**GIVEN INFORMATION:**
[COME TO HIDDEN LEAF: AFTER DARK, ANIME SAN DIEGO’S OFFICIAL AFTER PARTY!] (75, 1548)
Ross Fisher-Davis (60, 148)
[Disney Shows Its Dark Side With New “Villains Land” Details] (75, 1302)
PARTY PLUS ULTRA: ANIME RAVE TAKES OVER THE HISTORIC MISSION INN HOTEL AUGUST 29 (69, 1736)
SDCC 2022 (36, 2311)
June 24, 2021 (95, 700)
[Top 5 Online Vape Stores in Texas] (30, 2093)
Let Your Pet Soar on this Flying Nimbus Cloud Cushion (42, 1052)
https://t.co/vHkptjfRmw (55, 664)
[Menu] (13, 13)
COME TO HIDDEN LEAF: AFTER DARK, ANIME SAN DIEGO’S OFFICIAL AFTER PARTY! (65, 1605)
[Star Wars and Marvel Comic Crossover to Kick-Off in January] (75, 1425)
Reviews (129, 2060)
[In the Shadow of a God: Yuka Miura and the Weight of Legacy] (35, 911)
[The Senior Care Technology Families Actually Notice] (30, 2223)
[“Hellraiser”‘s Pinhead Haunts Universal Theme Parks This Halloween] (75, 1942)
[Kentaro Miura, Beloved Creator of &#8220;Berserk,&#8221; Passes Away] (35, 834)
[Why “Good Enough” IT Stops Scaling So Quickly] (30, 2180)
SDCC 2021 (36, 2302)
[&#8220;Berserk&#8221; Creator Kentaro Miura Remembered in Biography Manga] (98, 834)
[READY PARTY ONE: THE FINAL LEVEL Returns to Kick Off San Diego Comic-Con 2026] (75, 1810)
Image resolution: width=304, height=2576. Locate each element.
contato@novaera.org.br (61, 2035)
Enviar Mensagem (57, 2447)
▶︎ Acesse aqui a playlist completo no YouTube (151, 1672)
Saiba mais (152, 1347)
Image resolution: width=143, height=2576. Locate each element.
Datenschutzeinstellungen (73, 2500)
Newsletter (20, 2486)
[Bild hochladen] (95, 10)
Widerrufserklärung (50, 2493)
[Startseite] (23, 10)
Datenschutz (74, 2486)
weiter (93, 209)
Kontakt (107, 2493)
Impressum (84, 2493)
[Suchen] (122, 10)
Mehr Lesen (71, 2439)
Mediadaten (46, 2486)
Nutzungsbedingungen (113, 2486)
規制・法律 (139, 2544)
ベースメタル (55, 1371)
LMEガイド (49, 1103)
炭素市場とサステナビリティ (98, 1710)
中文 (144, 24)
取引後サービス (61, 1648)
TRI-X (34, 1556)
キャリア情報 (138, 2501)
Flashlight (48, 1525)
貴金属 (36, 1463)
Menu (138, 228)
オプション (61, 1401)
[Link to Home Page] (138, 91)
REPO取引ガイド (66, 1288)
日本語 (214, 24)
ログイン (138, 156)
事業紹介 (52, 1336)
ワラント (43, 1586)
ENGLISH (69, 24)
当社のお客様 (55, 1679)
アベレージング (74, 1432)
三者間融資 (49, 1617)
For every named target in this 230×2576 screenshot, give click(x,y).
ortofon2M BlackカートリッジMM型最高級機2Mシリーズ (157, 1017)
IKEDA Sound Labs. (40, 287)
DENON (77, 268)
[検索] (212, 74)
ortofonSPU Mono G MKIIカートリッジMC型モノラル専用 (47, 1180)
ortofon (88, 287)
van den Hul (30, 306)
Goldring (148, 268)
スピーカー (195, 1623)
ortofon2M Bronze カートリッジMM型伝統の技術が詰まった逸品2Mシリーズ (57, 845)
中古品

**TASK REQUIREMENTS:** Above are some records; copy exactly the lines from the one with "アベレージング (74, 1432)" through the one with "ortofonSPU Mono G", both included, and no others.

**SOLVED EXERCISE:**
アベレージング (74, 1432)
三者間融資 (49, 1617)
For every named target in this 230×2576 screenshot, give click(x,y).
ortofon2M BlackカートリッジMM型最高級機2Mシリーズ (157, 1017)
IKEDA Sound Labs. (40, 287)
DENON (77, 268)
[検索] (212, 74)
ortofonSPU Mono G MKIIカートリッジMC型モノラル専用 (47, 1180)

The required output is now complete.